The proposed model is a two-way translator and has two modules, one each for the translation of sign to text and the translation of text to sign. In the text to sign module, the text is taken from the user, it is processed using NLP, and the respective sign video is returned. And in the sign to text module, the input can be either uploading a file or enacting before the webcam, the appropriate text for the sign is displayed using LSTM, MediaPipe and OpenCV. In order to communicate signers mostly use dynamic signs. To translate the dynamic gestures with time-series video we have chosen LSTM as it is good at processing sequences of data. This proposed model can translate up-to word level in the sign to text module and up-to paragraph level in the text to sign module.

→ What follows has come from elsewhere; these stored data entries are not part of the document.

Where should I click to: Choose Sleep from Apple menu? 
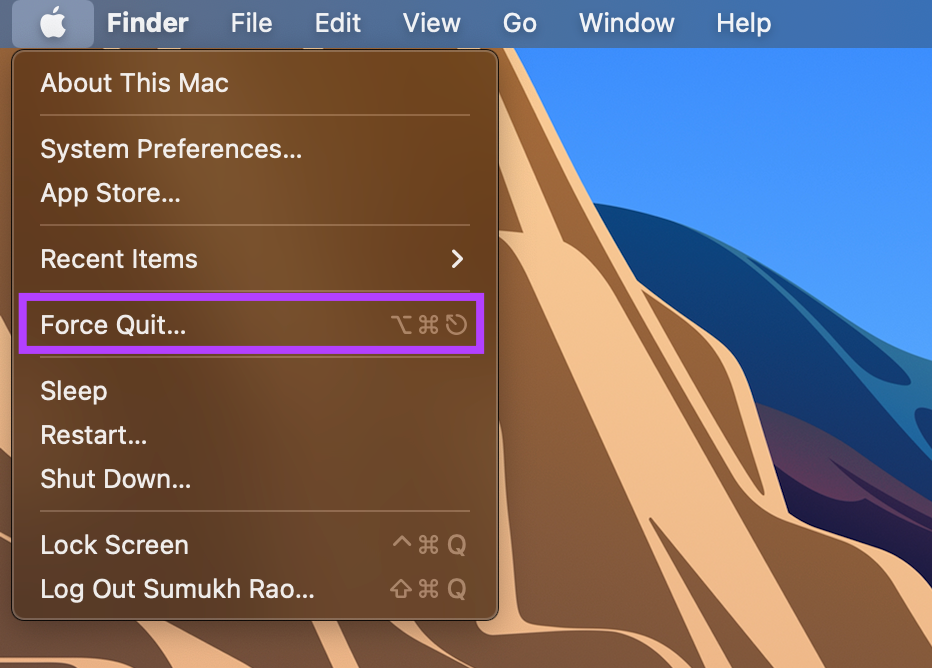coord(255,390)
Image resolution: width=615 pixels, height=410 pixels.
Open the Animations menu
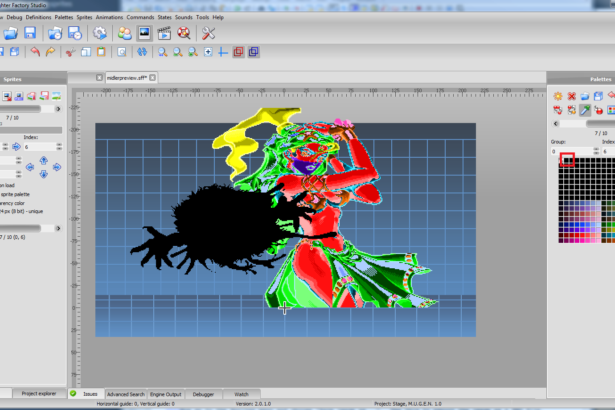110,17
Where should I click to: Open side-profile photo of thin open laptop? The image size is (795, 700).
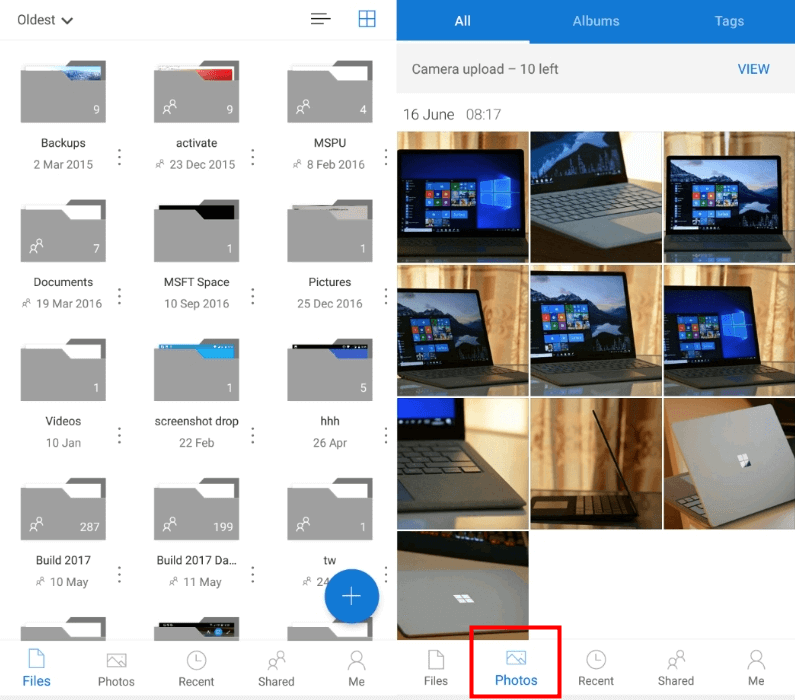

Our work is predominantly on Indian sign language as it is mostly used sign language in our nation and research to a great extent is done and yet there is no proper data set or fixed stature for the Indian sign language. There are many factors that influence the performance and accuracy of the model like hand movement, illumination, pose, occlusion, background information and noise. These also effects in the building of a robust system that could give high accuracy in the real time.
II. LITERATURE REVIEW
This literature survey states various existing systems on the translation of the sign to text and vice versa using various methods. These works are broadly classified into two kinds one is hardware based and the other is vision based. In hardware-based model a hardware is used as a medium. In vision-based camera is used as a medium and respective model is built.
A. Hardware Based
In [1]. Ebey Abraham and team worked on a wireless Data Gloves that are designed for sign language. This glove uses a combination of flex sensors and gyroscope and an accelerometer to read data. Bluetooth is used to transmit the data to the respective device. The main drawback of this work is that one always must wear a glove and if there are any hardware failures it would give wrong predictions
B. Vision Based
In [2] Britta and team described relevant features for video recognition which is based on continuous density Hidden Markov Models (HMM). Limitations of their work is that the sign is affected by the preceding and the subsequent sign, Movements of the finger, like shifting in one direction or rotating around the body axis, must be considered which is difficult to consider and sign boundaries are automatically deleted. Wuyang Qin and his team developed a model for sign language in [3]. This model is a recognition framework based on VTN. This model takes an isolated word as an input and trains the model and saves it for later use. The continuous extraction module is the sign language module that stores the relevant data in the model. Limitations of this work are shortcomings in the recognition of similar signs or actions and the extraction of long-sequence key frames needs to be improved. In [4]. Ankita Wadhawan and his team built a model based on CNN architecture for communication between speech-impaired and normal people. This model has a total of 4 phases which are data acquisition, image processing, training, and testing the CNN classifier. In the data acquisition phase, the data is collected using a camera and in the next phase the collected data is processed in the later phase, the processed data is trained using the CNN classifier lastly the results are obtained. The limitations of this work are that it is confined to recognise only static images.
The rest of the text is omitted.